◆ **What you have to do**
Your answer should be one number: the count of lines in these entries that hold the word "computer".

◆ **Records shown**
::::

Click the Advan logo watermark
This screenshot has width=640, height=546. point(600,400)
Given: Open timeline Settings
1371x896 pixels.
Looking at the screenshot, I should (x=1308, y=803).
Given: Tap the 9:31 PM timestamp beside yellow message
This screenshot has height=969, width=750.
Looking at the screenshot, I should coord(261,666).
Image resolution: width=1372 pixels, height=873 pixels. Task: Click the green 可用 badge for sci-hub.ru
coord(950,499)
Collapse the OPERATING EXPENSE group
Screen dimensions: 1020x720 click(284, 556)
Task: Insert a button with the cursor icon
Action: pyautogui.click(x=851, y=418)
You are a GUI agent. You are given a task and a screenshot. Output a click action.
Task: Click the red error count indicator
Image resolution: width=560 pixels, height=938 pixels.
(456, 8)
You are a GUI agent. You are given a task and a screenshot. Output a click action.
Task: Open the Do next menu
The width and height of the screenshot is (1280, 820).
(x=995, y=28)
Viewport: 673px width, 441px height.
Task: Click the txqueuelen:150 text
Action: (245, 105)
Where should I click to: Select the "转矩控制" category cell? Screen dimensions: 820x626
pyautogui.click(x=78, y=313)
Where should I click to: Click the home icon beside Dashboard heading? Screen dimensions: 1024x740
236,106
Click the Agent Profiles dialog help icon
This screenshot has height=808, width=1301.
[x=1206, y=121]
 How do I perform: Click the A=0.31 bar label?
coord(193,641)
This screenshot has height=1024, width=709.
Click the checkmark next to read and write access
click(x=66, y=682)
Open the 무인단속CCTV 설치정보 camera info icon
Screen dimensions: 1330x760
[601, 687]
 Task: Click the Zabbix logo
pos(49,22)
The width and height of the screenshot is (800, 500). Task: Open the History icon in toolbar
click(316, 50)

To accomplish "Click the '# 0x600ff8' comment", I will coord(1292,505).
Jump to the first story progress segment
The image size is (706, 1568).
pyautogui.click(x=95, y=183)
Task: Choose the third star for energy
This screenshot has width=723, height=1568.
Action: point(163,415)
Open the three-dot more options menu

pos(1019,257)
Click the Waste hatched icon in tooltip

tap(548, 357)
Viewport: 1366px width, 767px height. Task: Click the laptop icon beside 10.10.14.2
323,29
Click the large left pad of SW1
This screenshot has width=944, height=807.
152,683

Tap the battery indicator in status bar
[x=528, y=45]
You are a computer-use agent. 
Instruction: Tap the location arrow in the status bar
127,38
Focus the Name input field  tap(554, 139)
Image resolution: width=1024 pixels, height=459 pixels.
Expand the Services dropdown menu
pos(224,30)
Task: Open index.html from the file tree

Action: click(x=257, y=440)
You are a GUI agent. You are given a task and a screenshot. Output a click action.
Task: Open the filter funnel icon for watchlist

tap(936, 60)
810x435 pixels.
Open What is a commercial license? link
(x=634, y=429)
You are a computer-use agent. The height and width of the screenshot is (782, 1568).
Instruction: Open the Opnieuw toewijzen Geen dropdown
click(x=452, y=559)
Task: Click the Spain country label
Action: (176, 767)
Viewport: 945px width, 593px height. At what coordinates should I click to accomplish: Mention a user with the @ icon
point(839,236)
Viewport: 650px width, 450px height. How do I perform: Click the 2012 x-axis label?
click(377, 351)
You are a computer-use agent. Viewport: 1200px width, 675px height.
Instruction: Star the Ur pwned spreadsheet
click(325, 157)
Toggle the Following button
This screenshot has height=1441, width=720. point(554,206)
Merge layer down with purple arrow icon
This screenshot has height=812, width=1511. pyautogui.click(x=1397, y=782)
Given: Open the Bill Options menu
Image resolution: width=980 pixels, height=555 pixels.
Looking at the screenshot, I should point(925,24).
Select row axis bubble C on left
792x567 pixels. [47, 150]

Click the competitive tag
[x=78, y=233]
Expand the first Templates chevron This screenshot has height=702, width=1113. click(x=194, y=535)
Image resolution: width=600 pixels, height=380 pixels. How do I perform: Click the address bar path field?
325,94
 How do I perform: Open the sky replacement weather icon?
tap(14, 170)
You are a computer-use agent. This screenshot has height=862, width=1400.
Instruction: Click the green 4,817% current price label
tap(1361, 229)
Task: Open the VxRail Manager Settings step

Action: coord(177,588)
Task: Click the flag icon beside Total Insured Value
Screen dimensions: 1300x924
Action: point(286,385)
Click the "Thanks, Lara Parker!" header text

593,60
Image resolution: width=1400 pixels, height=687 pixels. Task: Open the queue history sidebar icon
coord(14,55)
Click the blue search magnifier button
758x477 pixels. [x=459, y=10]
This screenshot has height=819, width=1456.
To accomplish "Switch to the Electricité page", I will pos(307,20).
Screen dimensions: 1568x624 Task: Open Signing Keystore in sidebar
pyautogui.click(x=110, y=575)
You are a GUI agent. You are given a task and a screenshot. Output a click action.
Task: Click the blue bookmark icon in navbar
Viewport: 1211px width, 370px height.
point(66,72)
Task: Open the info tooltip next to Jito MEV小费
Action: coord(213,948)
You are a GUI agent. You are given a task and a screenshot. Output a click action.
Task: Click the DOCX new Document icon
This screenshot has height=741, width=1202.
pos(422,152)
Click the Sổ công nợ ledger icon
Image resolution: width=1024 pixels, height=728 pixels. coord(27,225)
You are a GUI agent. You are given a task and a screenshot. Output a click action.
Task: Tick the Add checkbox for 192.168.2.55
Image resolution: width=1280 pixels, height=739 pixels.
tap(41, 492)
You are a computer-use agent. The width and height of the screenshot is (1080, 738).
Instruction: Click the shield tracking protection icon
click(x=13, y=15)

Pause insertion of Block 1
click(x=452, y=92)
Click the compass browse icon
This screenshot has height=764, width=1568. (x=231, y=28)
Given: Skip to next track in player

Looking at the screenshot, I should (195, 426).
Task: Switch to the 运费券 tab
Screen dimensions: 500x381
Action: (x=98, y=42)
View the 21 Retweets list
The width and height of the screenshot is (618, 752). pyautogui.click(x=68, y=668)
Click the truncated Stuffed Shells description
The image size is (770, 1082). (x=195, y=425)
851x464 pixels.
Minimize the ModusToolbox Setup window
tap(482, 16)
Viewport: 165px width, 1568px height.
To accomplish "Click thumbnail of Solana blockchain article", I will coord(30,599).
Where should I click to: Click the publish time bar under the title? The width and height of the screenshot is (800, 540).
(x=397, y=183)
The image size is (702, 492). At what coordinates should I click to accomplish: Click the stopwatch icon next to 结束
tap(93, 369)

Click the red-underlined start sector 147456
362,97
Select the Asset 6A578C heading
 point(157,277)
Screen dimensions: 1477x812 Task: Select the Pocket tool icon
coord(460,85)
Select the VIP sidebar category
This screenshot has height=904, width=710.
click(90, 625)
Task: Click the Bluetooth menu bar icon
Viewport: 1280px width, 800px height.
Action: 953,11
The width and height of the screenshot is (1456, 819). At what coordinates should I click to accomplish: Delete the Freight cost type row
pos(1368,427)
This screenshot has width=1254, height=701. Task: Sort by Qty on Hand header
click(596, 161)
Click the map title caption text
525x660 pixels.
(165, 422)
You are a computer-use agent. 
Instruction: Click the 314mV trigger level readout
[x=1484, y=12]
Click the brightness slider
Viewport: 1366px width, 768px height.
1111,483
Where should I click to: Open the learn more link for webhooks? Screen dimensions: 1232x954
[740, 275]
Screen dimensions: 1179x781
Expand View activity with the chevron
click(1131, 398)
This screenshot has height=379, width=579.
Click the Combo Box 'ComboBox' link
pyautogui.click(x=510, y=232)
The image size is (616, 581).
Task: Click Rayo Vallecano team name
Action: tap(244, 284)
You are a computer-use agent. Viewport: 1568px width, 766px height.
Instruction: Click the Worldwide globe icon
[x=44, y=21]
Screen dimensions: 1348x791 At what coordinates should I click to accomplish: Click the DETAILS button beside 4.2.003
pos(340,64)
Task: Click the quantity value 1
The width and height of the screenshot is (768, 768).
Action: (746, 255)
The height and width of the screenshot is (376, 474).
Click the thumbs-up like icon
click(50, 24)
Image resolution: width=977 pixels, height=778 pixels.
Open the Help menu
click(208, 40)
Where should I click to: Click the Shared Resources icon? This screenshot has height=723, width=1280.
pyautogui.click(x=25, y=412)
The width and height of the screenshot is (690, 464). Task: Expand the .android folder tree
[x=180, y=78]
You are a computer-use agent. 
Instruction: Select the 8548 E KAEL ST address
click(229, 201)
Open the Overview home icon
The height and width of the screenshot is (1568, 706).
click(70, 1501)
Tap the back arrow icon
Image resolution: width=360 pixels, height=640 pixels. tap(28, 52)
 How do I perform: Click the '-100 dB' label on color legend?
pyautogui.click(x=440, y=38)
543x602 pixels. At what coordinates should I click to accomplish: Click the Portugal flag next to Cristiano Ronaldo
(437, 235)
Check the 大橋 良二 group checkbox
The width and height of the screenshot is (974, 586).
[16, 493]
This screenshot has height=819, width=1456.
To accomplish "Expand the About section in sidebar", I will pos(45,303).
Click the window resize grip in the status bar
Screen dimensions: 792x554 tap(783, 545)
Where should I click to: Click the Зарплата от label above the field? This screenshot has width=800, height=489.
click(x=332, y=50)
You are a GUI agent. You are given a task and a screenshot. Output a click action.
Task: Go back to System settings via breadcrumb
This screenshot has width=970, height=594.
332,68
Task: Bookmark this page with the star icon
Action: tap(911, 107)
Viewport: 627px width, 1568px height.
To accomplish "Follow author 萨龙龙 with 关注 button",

::::

◆ **Solution for this task**
8